SQLite Tutorial  Hot PDF Print E-mail
Tag it:
Delicious
Furl it!
Digg
NewsVine
Reddit
YahooMyWeb
Technorati
Articles Reviews Structured Query Language
Written by Mike Chirico   
Monday, 27 November 2006
Article Index
SQLite Tutorial  Hot
Logging All Inserts, Updates, and Deletes
UTC and Localtime
The ATTACH Command
The Power of the Sign Function
Creating a Permanent Sign Function
Spreadsheet Format to Normalized Data
C and C API
A C Program -- Building a Class to Do the Work
Defining SQLite User Functions
Aggregate Functions
Reading Images (Blob data)


Aggregate Functions

A good place to look for ideas on creating functions is the ./src/func.c file in the sqlite3 source. Suppose you would like to create a new sum function call S. It will create the aggregate sum of the rows.

The following data is used to explain this function.
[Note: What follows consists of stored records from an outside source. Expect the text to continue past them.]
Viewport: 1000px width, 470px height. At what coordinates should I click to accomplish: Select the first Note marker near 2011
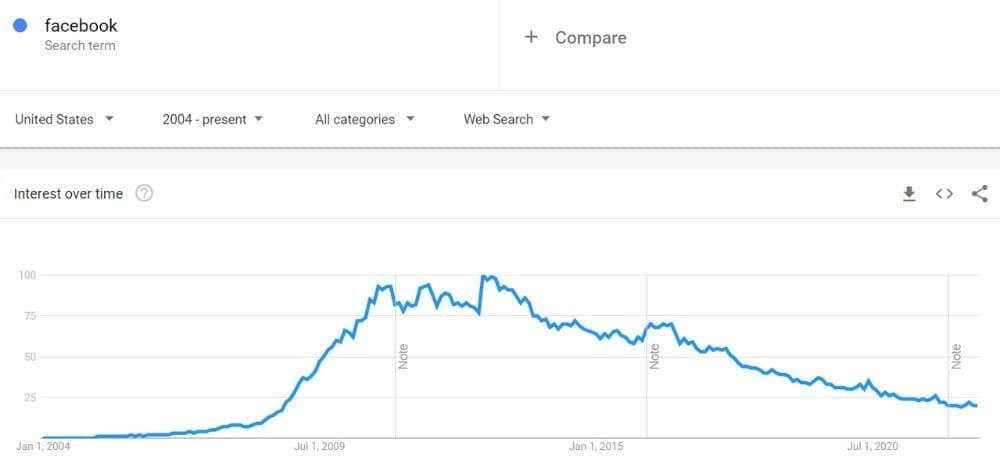[x=403, y=356]
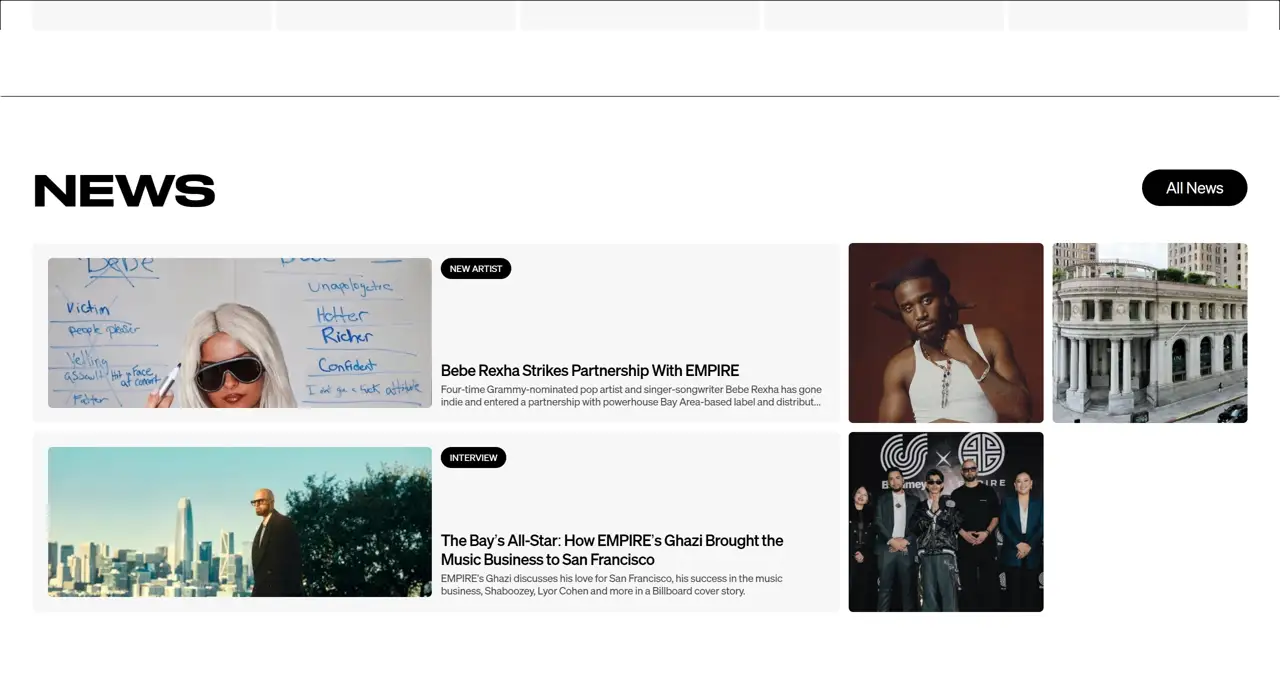Select the leftmost partially visible card at top
This screenshot has width=1280, height=699.
(152, 16)
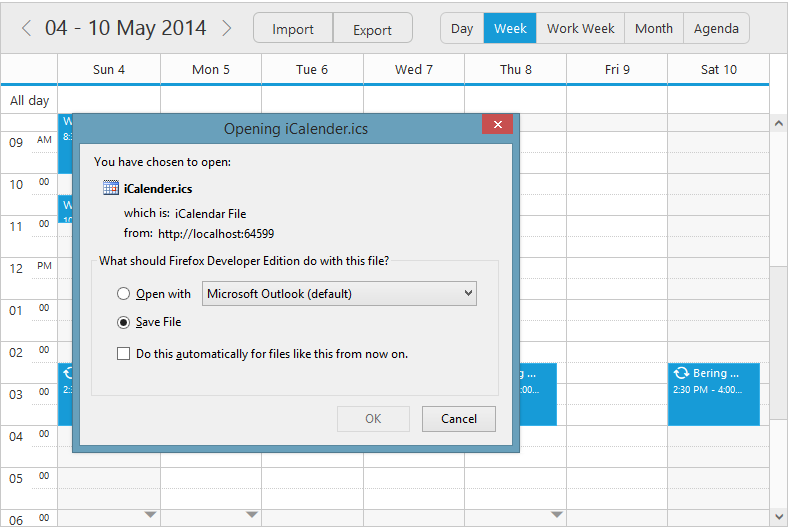Click vertical scrollbar up arrow
791x530 pixels.
(x=779, y=122)
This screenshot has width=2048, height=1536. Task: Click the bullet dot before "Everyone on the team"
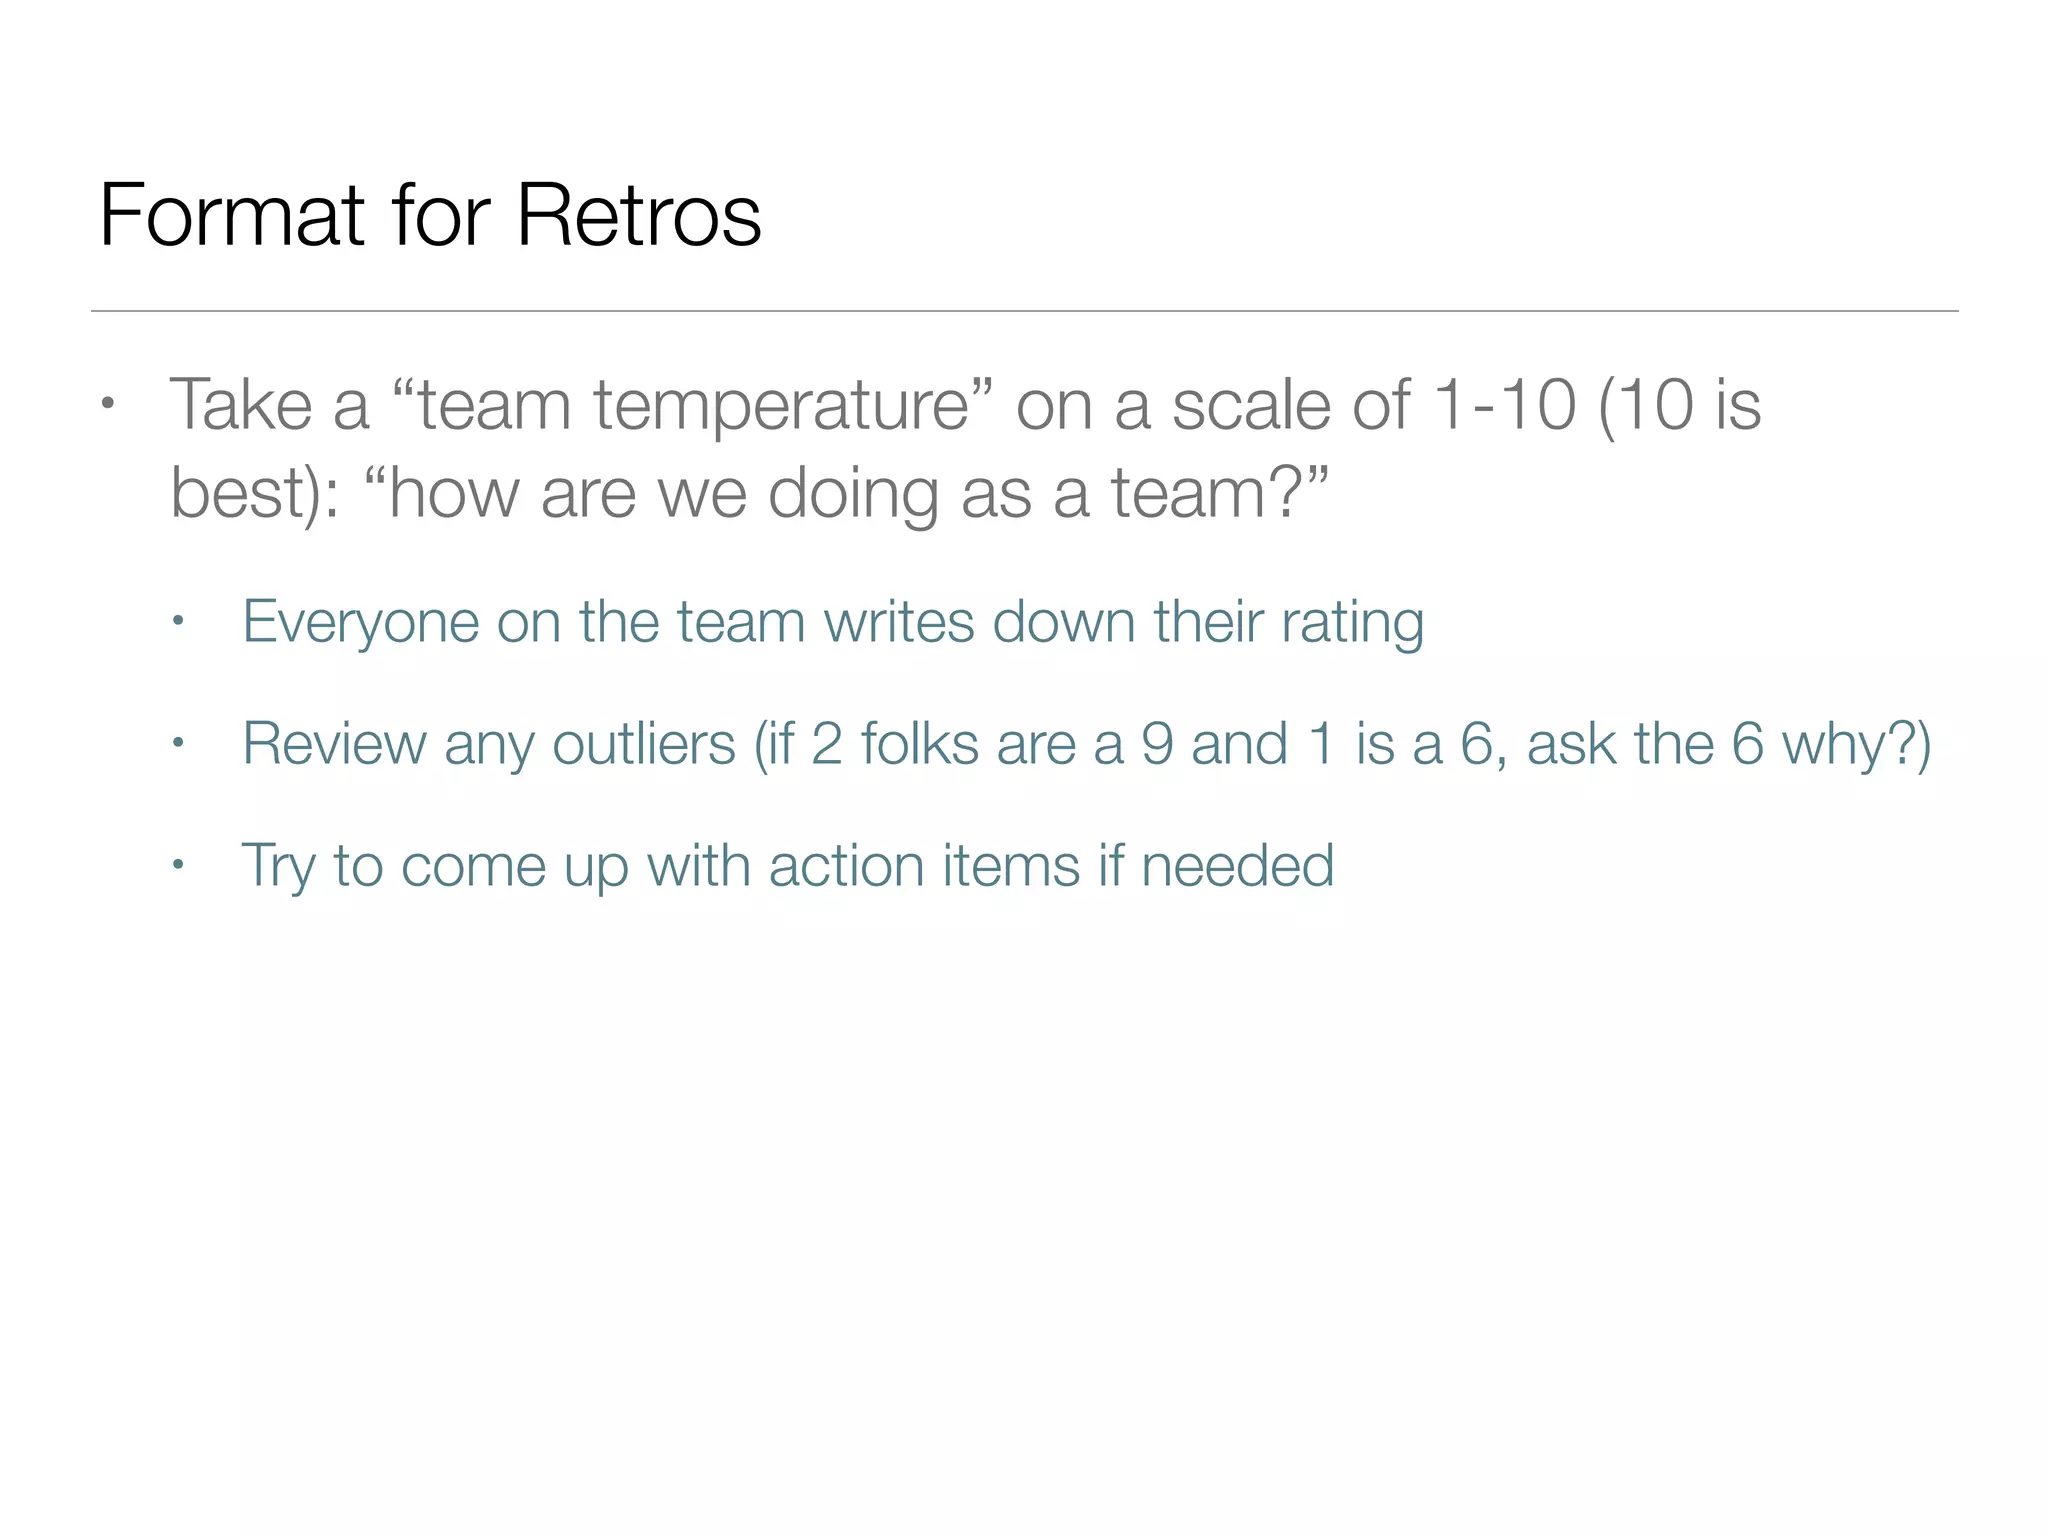tap(178, 622)
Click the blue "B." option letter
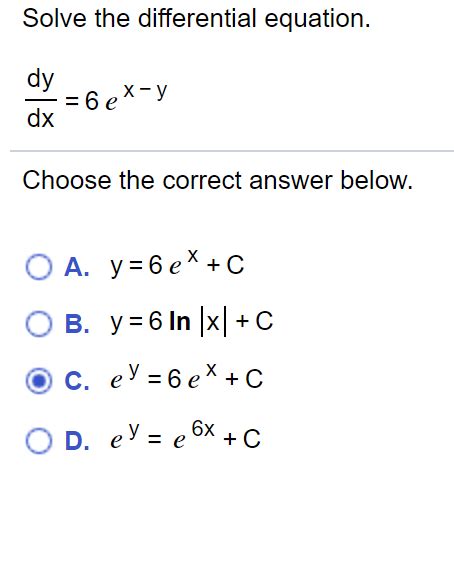 pyautogui.click(x=77, y=324)

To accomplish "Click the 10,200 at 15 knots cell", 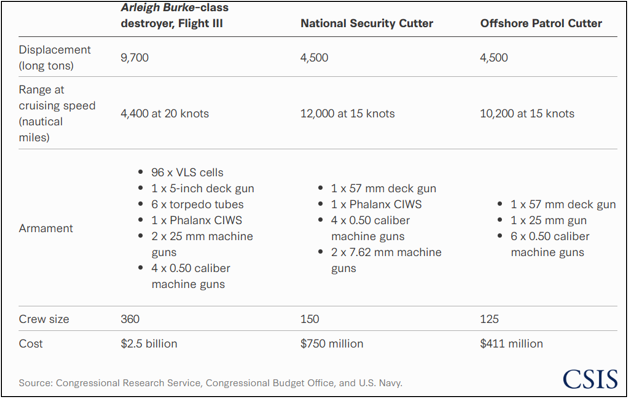I will (527, 114).
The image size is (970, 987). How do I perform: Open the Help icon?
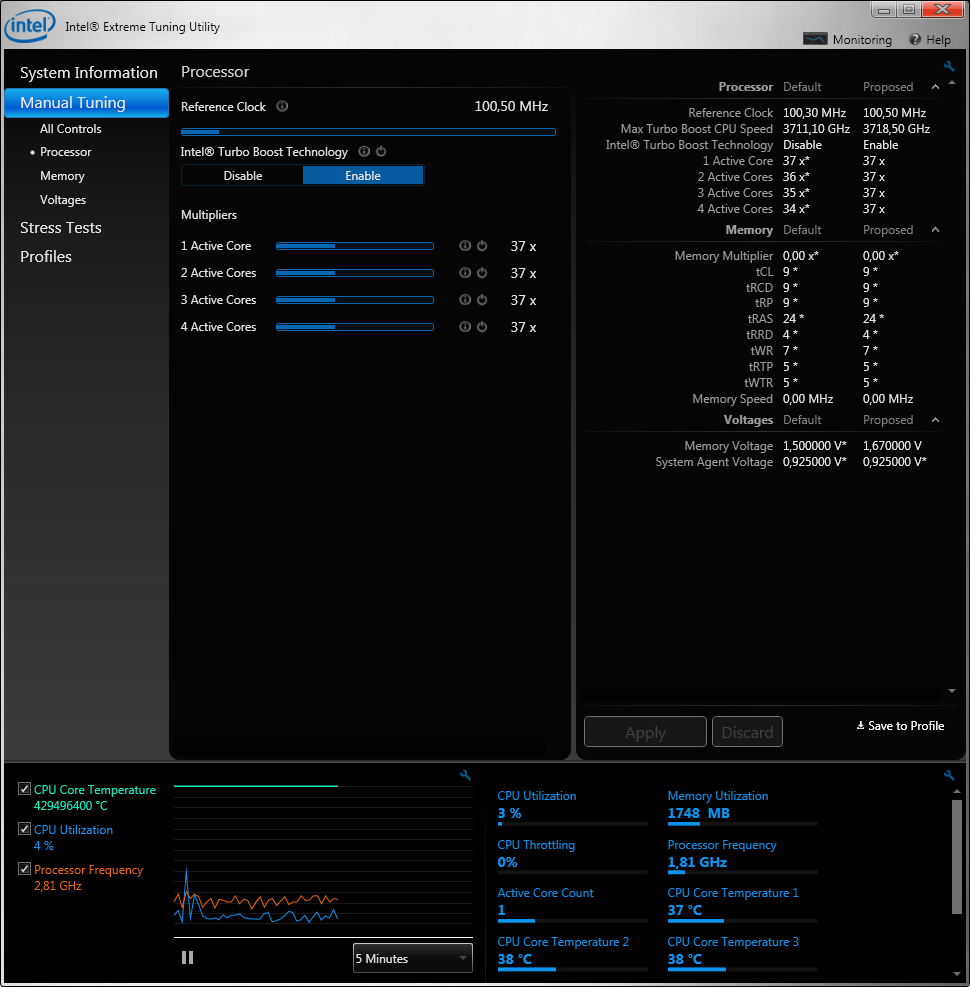(x=915, y=40)
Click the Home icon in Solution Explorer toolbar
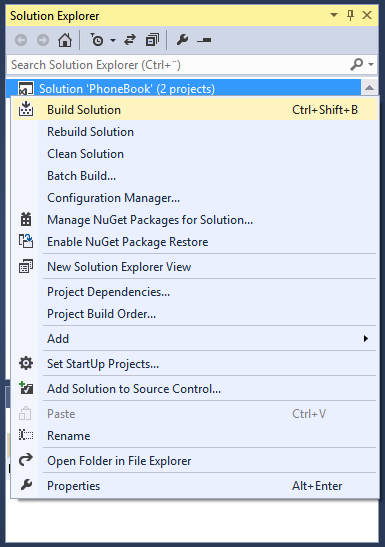The width and height of the screenshot is (385, 547). coord(65,40)

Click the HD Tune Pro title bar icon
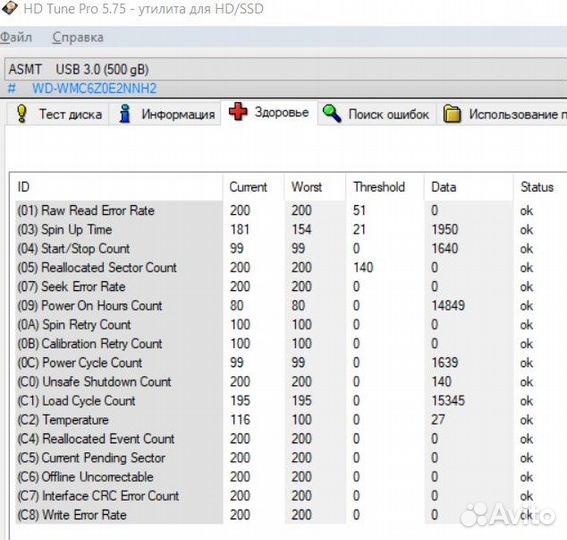point(9,8)
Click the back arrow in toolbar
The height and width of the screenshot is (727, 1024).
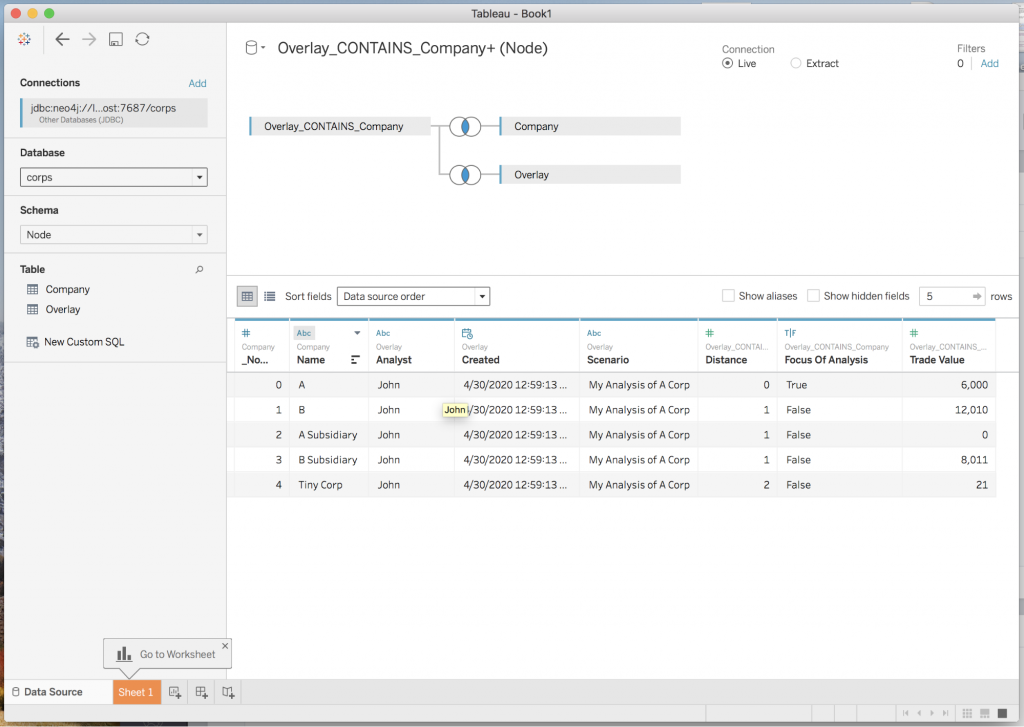(x=62, y=39)
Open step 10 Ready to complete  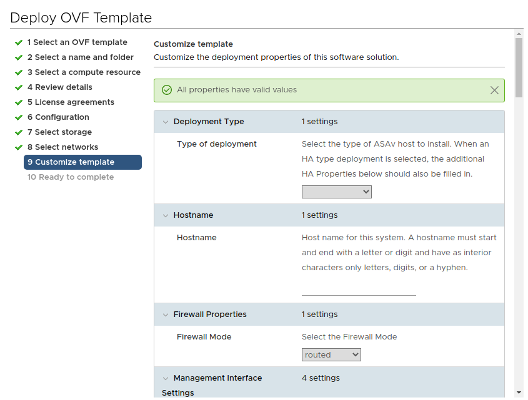70,177
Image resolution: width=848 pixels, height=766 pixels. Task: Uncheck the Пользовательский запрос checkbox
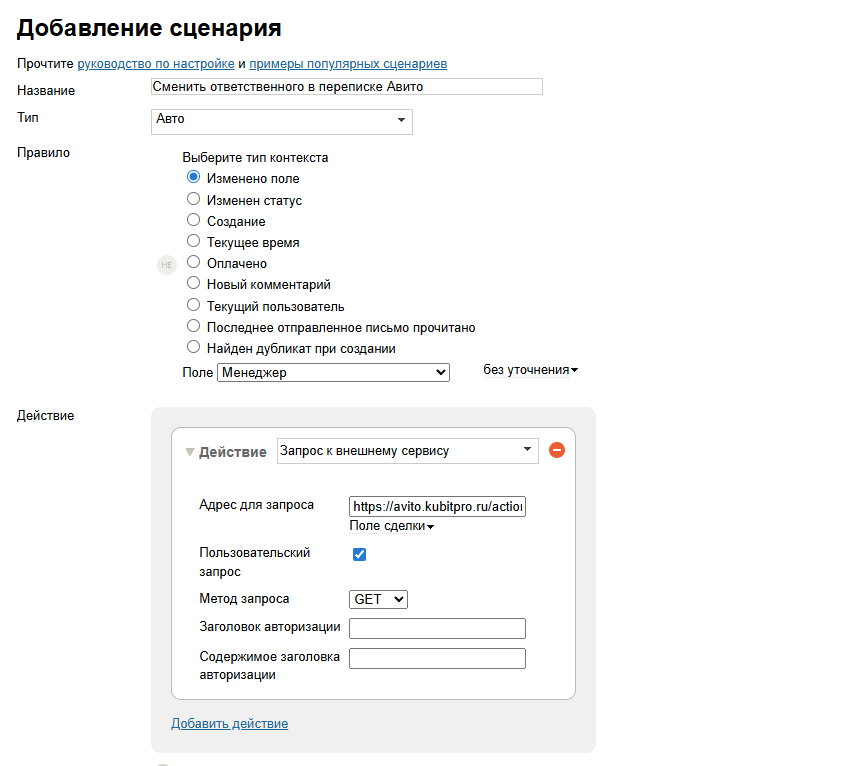pos(360,554)
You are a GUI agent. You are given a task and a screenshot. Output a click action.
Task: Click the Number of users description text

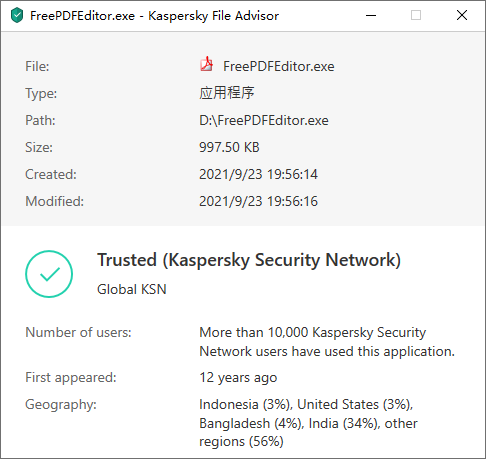coord(327,342)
$ ./myfuncpp DATABASE "create table t(a integer, b integer, c integer)"
$ ./myfuncpp DATABASE "insert into t (a,b,c) values (1,-1,2)"
$ ./myfuncpp DATABASE "insert into t (a,b,c) values (2,-2,4)"
$ ./myfuncpp DATABASE "insert into t (a,b,c) values (3,-3,8)"
$ ./myfuncpp DATABASE "insert into t (a,b,c) values (4,-4,16)"
$ ./myfuncpp DATABASE "select * from t"
a = 1 b = -1 c = 2
a = 2 b = -2 c = 4
a = 3 b = -3 c = 8
a = 4 b = -4 c = 16
a = 4 b = -4 c = 16

Now for how the function S will create a list of the sums. Unlike the standard aggregate sum() function, a list is returned.

$ ./myfuncpp DATABASE "select S(a),S(b),S(c) from t"
S(a) = (1,3,6,10,14) S(b) = (-1,-3,-6,-10,-14) S(c) = (2,6,14,30,46)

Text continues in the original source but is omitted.